# [DATA TO EXAMINE]
****************

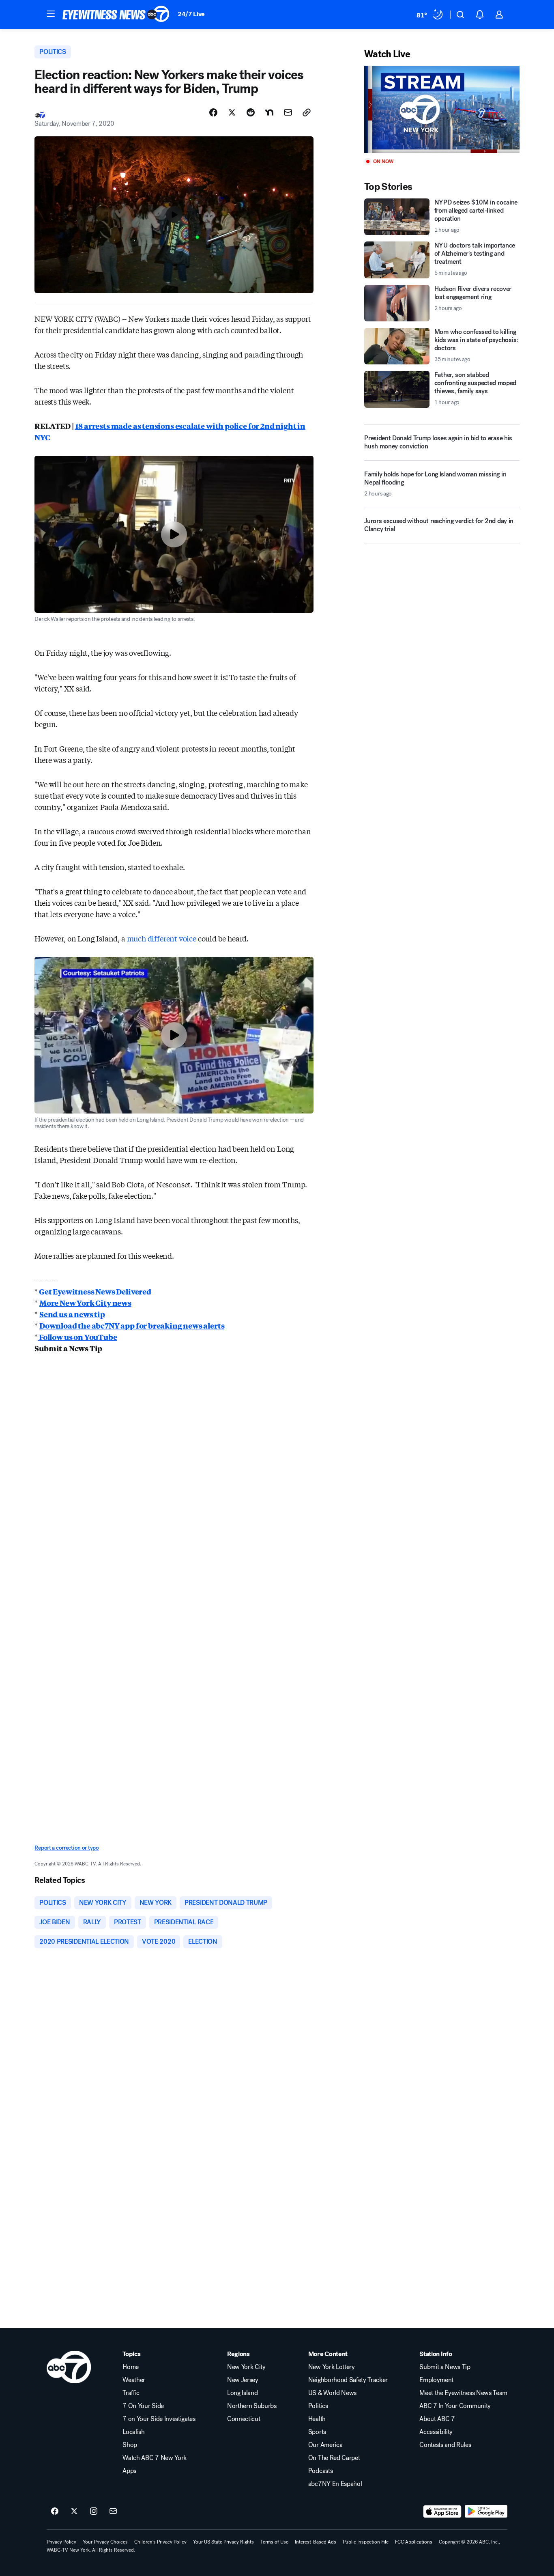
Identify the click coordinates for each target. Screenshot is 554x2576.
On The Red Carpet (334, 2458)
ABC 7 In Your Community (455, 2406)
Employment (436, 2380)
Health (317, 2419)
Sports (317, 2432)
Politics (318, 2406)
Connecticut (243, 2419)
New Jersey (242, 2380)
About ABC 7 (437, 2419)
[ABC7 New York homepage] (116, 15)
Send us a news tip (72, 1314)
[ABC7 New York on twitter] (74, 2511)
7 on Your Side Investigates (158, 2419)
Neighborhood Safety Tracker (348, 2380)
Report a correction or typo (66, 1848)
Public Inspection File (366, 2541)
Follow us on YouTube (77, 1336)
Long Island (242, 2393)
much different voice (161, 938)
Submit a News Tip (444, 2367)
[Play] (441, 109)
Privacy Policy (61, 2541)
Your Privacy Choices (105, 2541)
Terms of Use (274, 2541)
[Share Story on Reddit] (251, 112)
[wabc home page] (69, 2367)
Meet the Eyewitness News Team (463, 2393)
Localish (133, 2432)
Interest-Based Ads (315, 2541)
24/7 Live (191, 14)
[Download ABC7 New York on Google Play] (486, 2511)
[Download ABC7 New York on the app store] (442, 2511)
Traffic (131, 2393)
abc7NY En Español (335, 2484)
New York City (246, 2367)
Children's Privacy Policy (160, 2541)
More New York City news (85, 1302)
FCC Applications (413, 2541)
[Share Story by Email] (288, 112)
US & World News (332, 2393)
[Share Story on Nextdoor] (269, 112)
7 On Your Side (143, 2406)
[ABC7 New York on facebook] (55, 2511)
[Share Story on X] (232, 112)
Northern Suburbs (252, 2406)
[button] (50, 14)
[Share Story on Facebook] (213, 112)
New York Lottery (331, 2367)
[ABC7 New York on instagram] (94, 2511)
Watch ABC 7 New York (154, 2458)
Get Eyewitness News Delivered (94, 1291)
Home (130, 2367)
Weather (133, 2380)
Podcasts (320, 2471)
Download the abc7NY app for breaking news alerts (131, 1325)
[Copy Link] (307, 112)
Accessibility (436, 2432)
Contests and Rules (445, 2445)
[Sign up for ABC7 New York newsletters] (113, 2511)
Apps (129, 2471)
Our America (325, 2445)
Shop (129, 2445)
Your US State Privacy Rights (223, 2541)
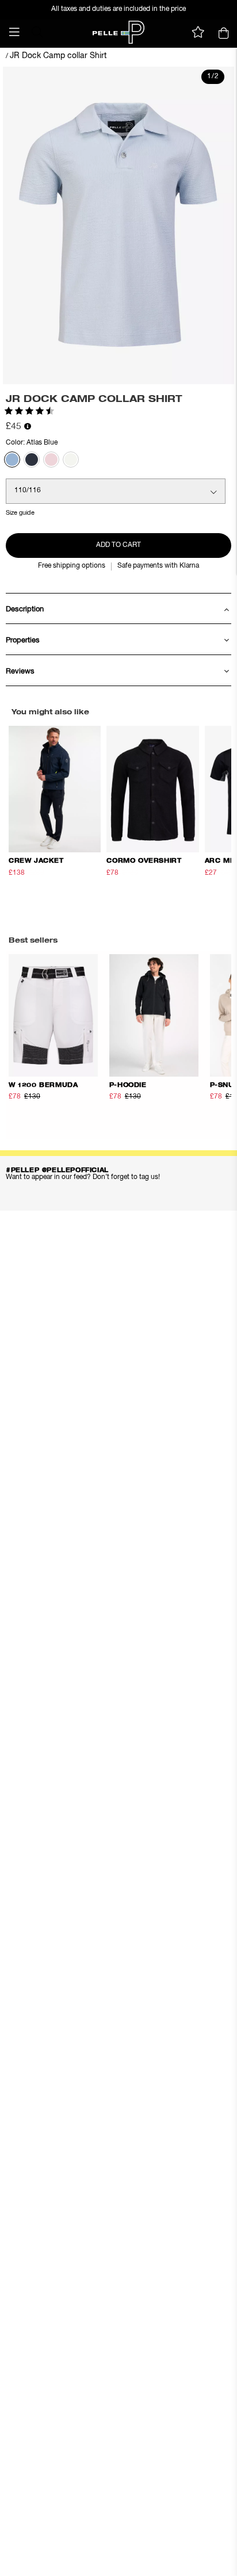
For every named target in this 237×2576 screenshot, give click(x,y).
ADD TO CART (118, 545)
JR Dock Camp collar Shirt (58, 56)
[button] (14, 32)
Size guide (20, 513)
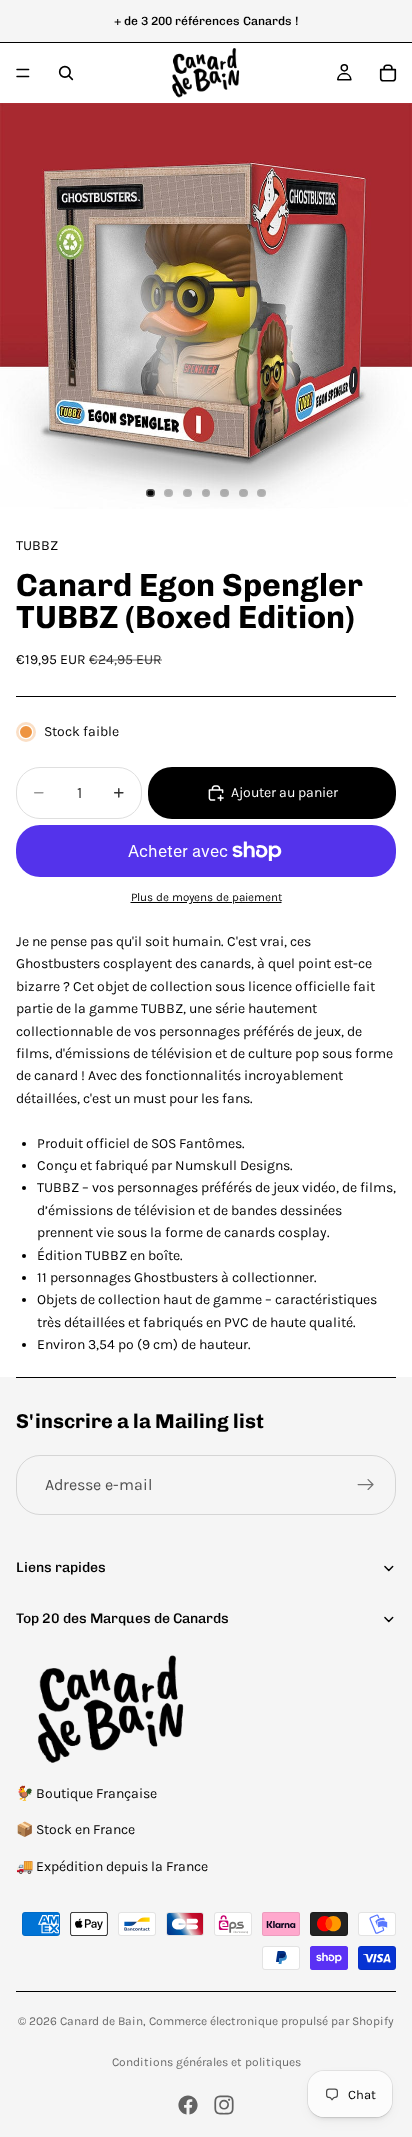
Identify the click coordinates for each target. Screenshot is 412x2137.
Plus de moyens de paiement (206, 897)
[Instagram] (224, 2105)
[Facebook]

****************

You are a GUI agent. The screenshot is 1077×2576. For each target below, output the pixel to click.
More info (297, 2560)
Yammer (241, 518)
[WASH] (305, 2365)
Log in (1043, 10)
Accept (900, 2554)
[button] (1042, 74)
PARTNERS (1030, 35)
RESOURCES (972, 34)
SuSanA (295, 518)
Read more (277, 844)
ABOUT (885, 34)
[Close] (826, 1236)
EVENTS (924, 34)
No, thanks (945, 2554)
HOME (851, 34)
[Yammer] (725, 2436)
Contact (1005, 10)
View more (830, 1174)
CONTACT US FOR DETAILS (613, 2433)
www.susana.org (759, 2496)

****************

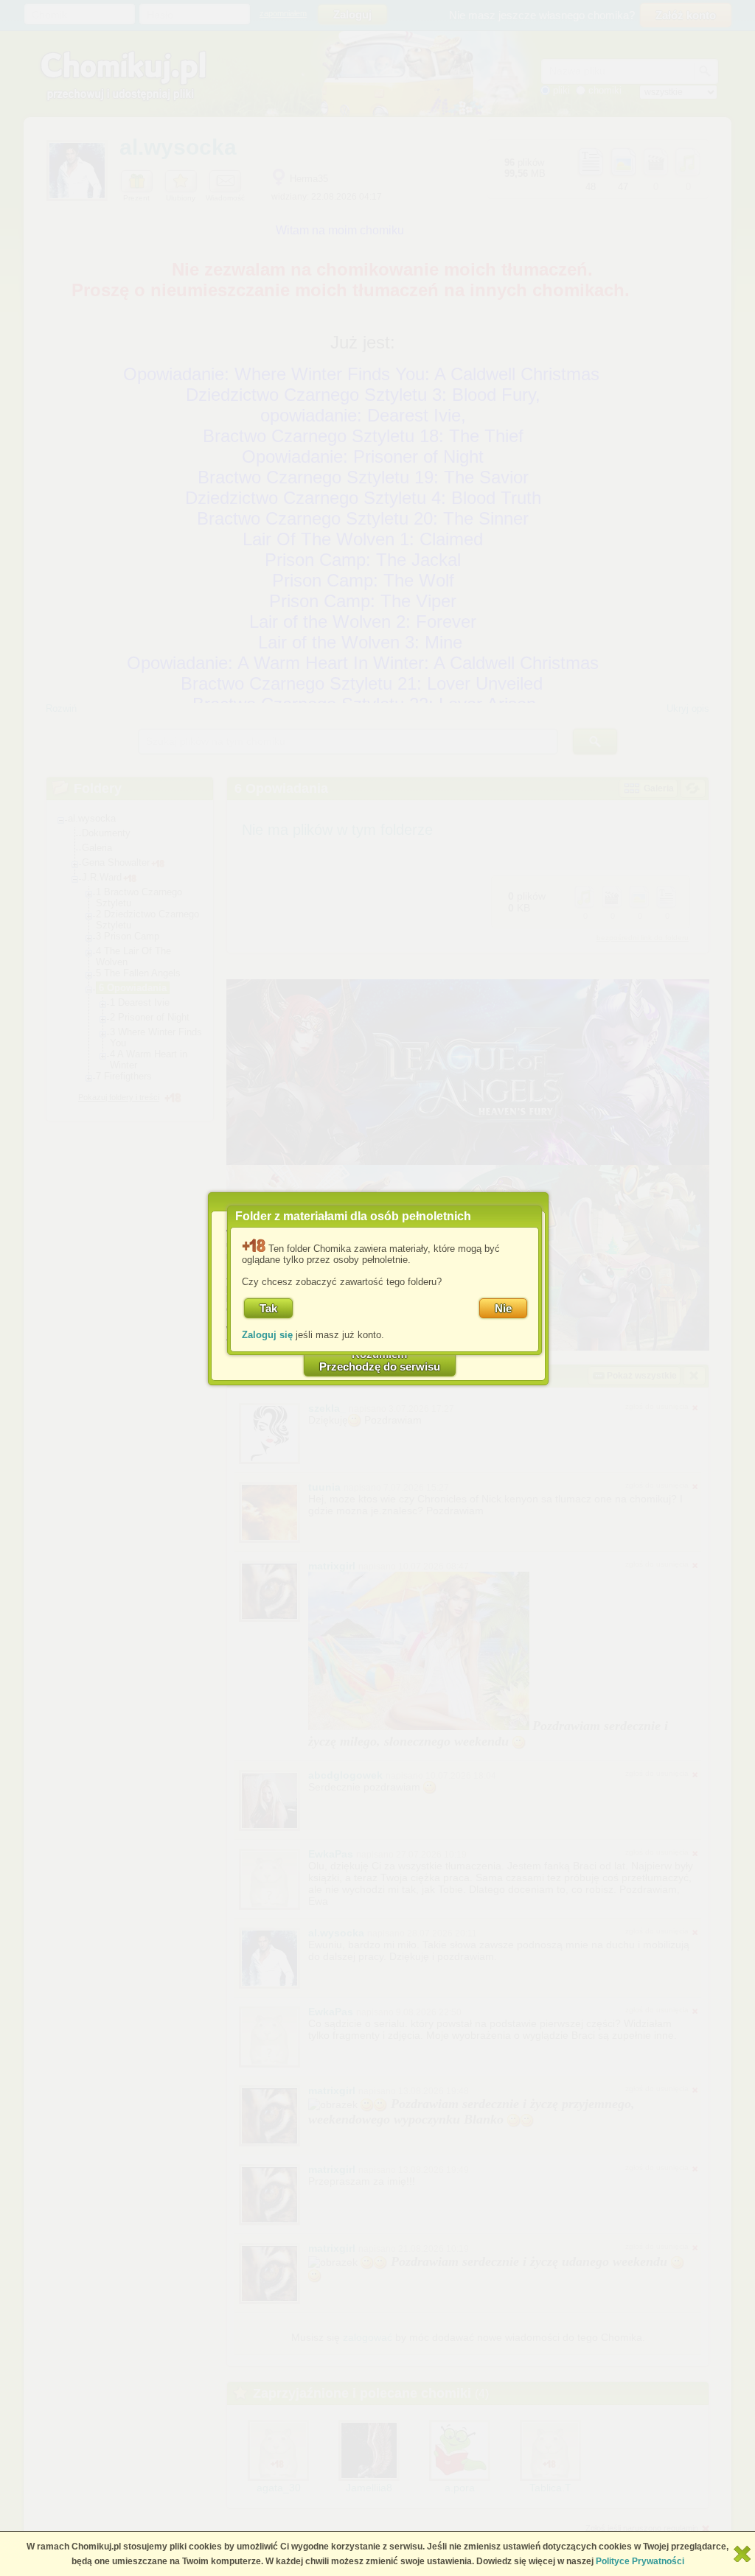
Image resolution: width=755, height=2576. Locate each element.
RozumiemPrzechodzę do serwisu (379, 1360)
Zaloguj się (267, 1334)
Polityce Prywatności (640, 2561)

****************

# [DIRECTIONS]
Please go through the data and copy each line containing the word "Play".

# [SOLVED EXERCISE]
[Play] (441, 109)
[Download ABC7 New York on Google Play] (486, 2511)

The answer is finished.